Those of us who celebrate Thanksgiving, all have our own special traditions. One of the most common traditions many of us share is taking turns around the table saying what we’re thankful for. It’s so important to take some time to reflect and express gratitude for the life you live.
Today’s post is a short curated list of 10 ways for you to cultivate gratitude. My hope is that you’ll find one or two things you’ll add to your life, to increase your expression of gratitude daily.
1. Keep a Gratitude Journal
A gratitude journal is the most popular way to practice gratitude.
What you’ll need: A journal or notebook and a good pen. It is recommended to put actual pen to paper for this exercise as the physical act of writing is a therapeutic part of the process.
How it works: If you purchase a gratitude journal, it will have regular prompts to guide your thoughts on what to write each day.
However, you do not need to purchase a special journal, you can create your own gratitude journal by simply taking the time every day to write down something that you’re genuinely grateful for. You can write as much or as little as you like, but make sure you write something you’re grateful for every day.
Further Reading: Not sold on the power of a gratitude journal? Here’s an article from Oprah… yep, that Oprah, and her practice of gratitude journaling.
Journal Recommendations: The Five-Minute Journal
2. Write a Thank-You Note
A great way to increase your own happiness, strengthen a relationship, or brighten someone’s day is by writing a thank-you note sharing your gratitude and appreciation for them.
What you’ll need: Pen, paper, envelope, stamps (if you plan on mailing the letters). You can also use thank you cards with a hand written expression inside.
How it works: Think about who you want to thank and why.
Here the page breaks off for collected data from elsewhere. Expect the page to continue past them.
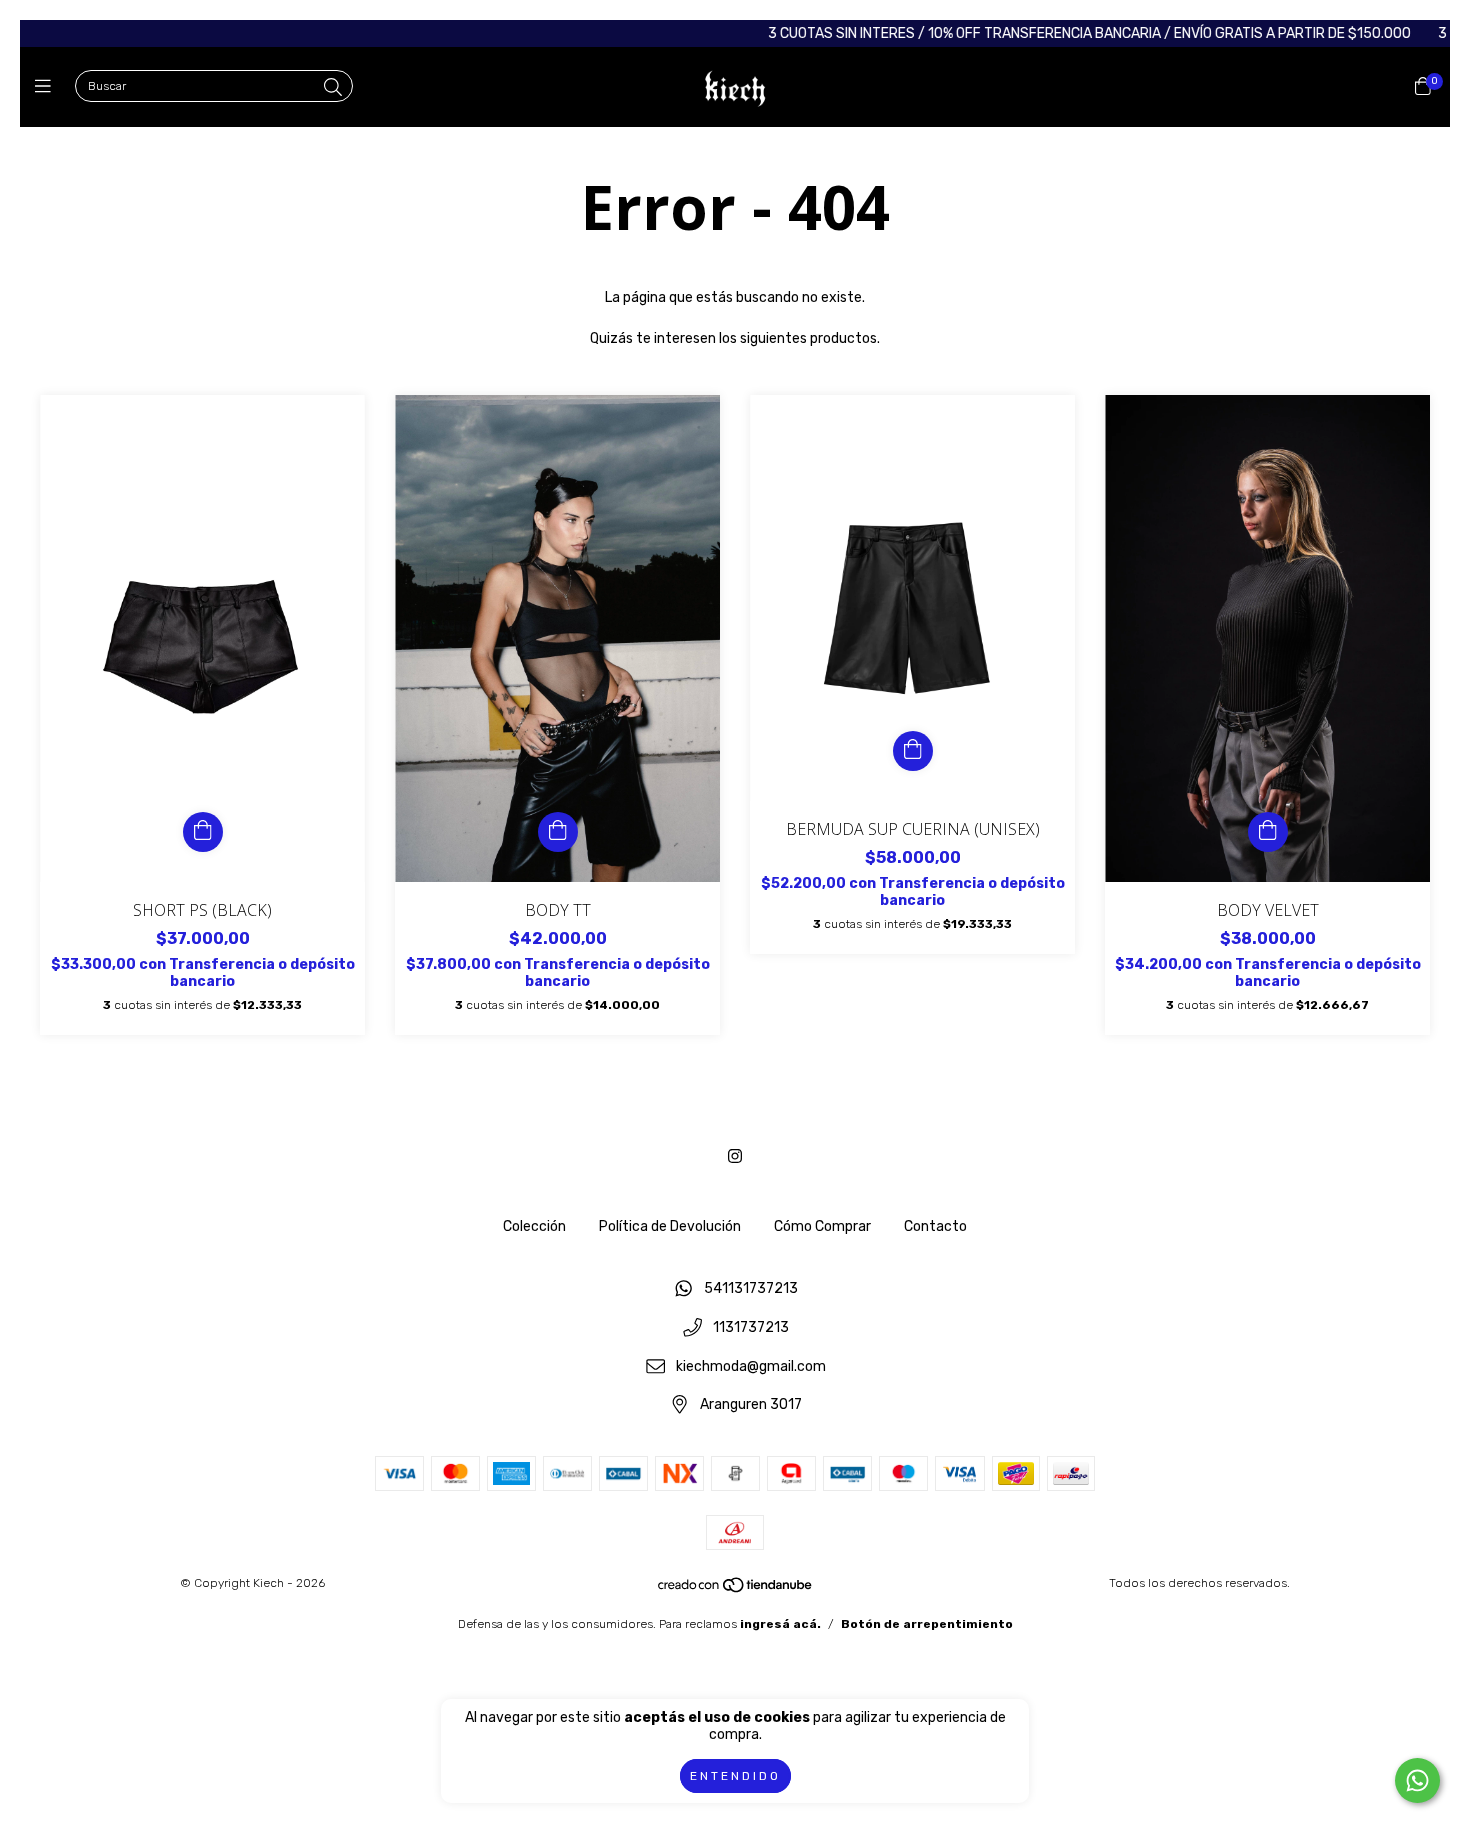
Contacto (935, 1226)
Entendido (735, 1776)
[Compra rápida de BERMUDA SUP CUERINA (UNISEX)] (913, 751)
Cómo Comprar (822, 1226)
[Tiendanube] (736, 1590)
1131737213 (751, 1328)
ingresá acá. (780, 1624)
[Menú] (47, 87)
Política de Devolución (670, 1226)
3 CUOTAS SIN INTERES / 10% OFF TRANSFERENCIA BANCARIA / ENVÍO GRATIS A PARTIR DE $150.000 (1034, 33)
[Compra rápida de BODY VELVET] (1268, 832)
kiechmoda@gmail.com (751, 1366)
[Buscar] (333, 88)
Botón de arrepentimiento (927, 1624)
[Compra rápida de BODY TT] (558, 832)
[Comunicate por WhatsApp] (1417, 1780)
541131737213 (751, 1289)
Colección (534, 1226)
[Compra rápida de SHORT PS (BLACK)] (203, 832)
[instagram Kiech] (735, 1156)
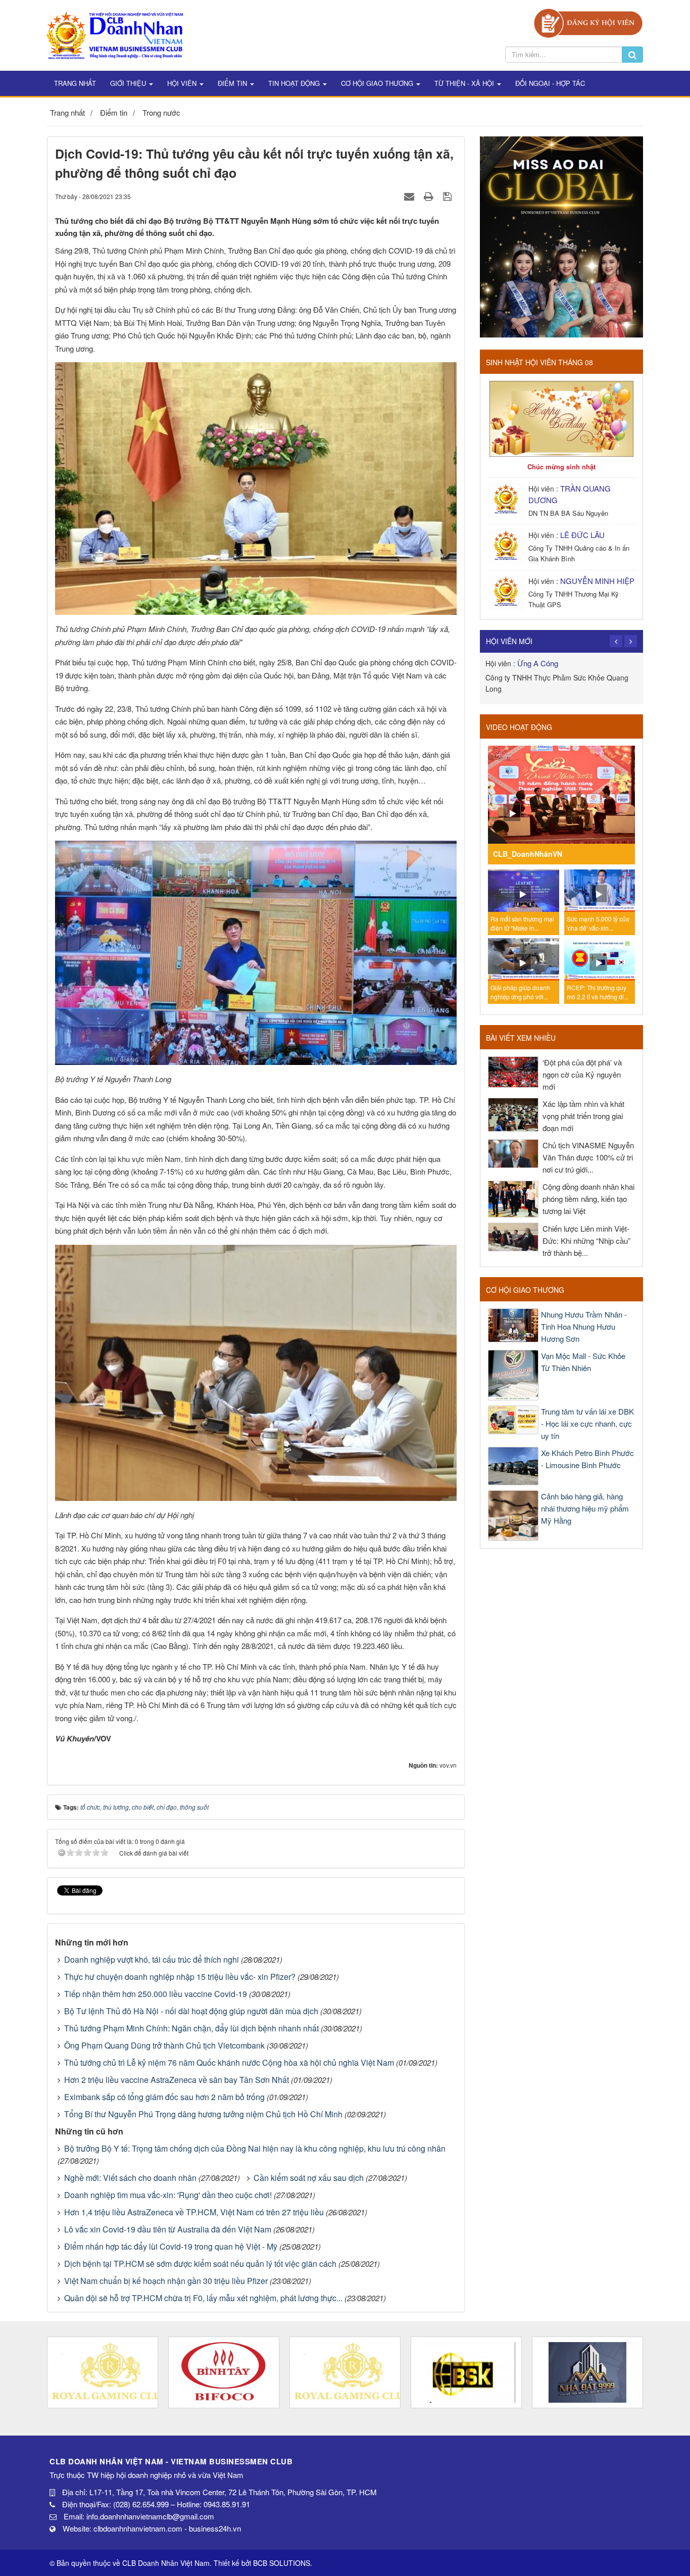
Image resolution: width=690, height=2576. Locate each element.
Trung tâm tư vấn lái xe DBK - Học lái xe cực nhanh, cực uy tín (587, 1423)
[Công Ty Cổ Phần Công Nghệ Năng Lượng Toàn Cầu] (587, 2372)
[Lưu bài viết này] (448, 195)
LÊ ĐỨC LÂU (582, 534)
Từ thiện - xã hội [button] (465, 83)
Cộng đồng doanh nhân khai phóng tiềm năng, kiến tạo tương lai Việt (588, 1198)
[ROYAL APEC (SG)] (224, 2372)
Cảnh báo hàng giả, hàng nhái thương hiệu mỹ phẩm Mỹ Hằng (585, 1508)
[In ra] (430, 195)
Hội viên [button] (183, 83)
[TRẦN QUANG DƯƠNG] (507, 499)
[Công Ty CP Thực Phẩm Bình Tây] (103, 2372)
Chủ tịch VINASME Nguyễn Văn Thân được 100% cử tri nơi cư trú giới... (588, 1157)
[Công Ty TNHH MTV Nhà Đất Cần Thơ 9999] (466, 2372)
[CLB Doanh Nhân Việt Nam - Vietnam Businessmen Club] (114, 34)
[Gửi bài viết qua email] (410, 195)
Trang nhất (75, 83)
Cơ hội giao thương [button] (378, 83)
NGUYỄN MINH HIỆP (597, 580)
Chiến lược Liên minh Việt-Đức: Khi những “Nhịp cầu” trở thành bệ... (586, 1240)
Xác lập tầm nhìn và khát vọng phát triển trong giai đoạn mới (583, 1115)
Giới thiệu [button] (129, 83)
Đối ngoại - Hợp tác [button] (550, 83)
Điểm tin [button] (233, 83)
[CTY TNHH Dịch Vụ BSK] (345, 2372)
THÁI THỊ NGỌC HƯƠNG (561, 663)
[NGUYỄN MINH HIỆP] (507, 592)
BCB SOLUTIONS (281, 2563)
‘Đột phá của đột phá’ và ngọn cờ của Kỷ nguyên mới (582, 1074)
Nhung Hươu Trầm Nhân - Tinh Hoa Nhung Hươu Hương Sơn (584, 1326)
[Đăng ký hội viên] (588, 22)
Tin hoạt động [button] (295, 83)
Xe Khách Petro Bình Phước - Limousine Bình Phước (587, 1458)
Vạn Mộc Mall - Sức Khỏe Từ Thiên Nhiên (583, 1361)
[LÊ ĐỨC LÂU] (507, 546)
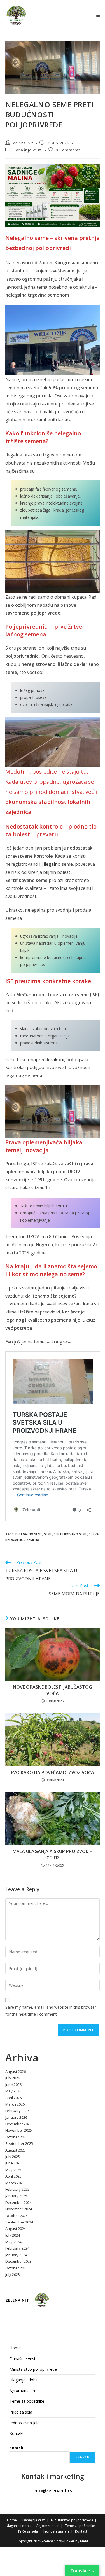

Then sit down and write them a heartfelt note thanking them for what they did, and how it blessed your life. Let that person know that you are grateful for having them in your life.
Many people write letters to parents, grandparents, other special family members, teachers, coaches, and friends. You can mail, hand deliver, or read these letters to the recipients.
Further Reading: 11 Amazing Thank You Notes from Famous People
3. Think About Thanking Someone
Amazingly, just pondering how you would thank someone is very beneficial and a great practice for gratitude. It’s a part of positive thinking.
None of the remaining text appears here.